§ Exercise objective
No pictures belong in the copy. Reproduce exactly the lines beginning at the line containing "You are a GUI" and continuing to the end of the entries below.

§ Data to process
··········

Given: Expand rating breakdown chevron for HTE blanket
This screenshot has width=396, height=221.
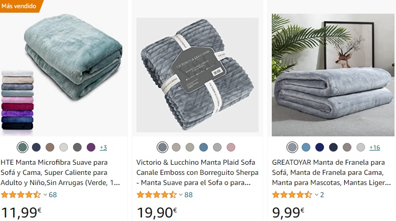Looking at the screenshot, I should tap(46, 195).
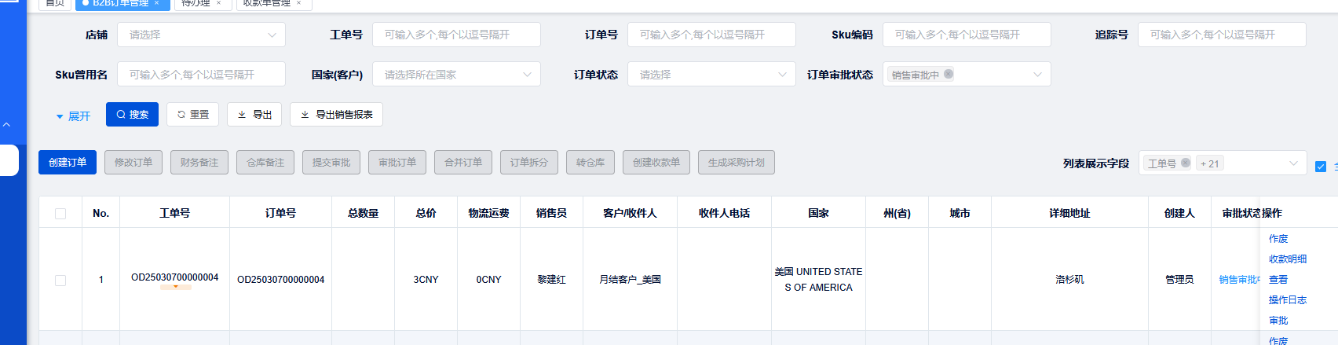
Task: Open 操作日志 link for row 1
Action: pyautogui.click(x=1288, y=300)
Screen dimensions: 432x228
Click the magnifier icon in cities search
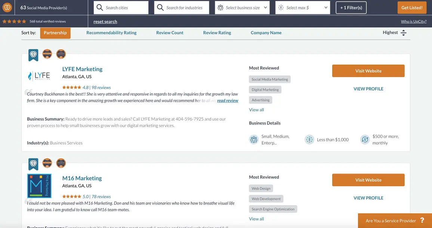[100, 7]
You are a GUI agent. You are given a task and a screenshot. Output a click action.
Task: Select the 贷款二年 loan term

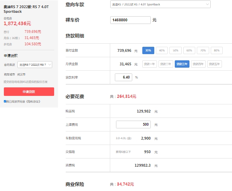click(x=166, y=64)
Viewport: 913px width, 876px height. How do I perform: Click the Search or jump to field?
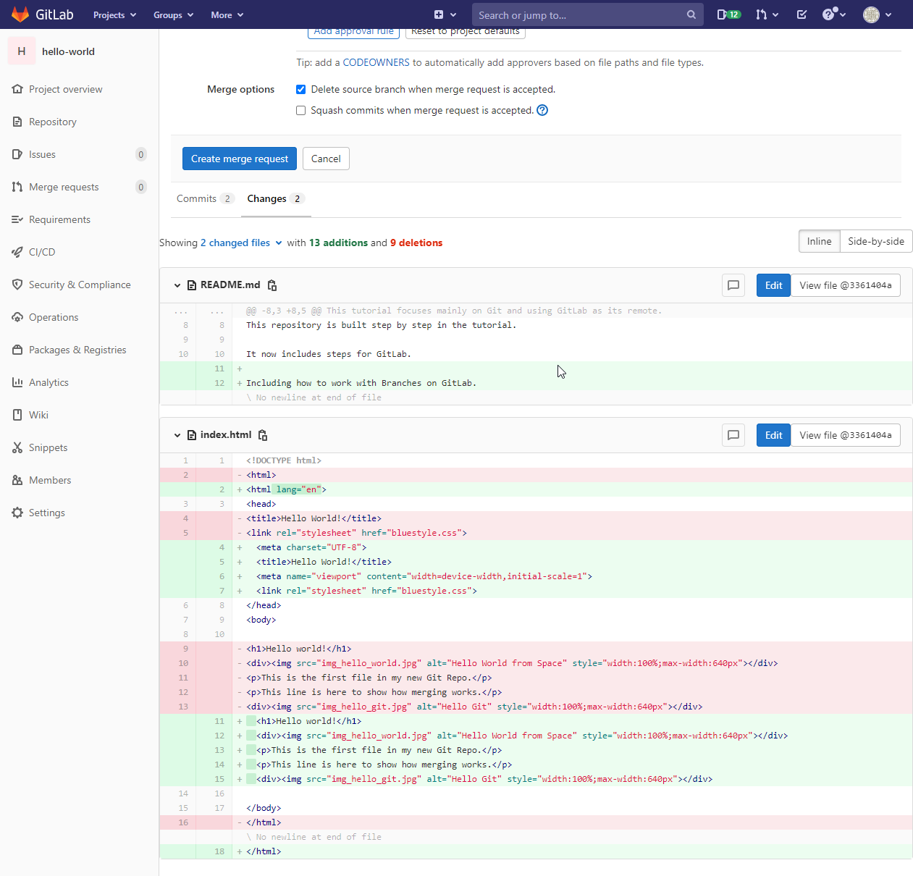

··········

§ Response below
You are a GUI agent. You are given a task and a screenshot. Output a click action.
Task: Select the 贷款二年 loan term

click(x=166, y=64)
Viewport: 913px width, 876px height. How do I perform: Click the Search or jump to field?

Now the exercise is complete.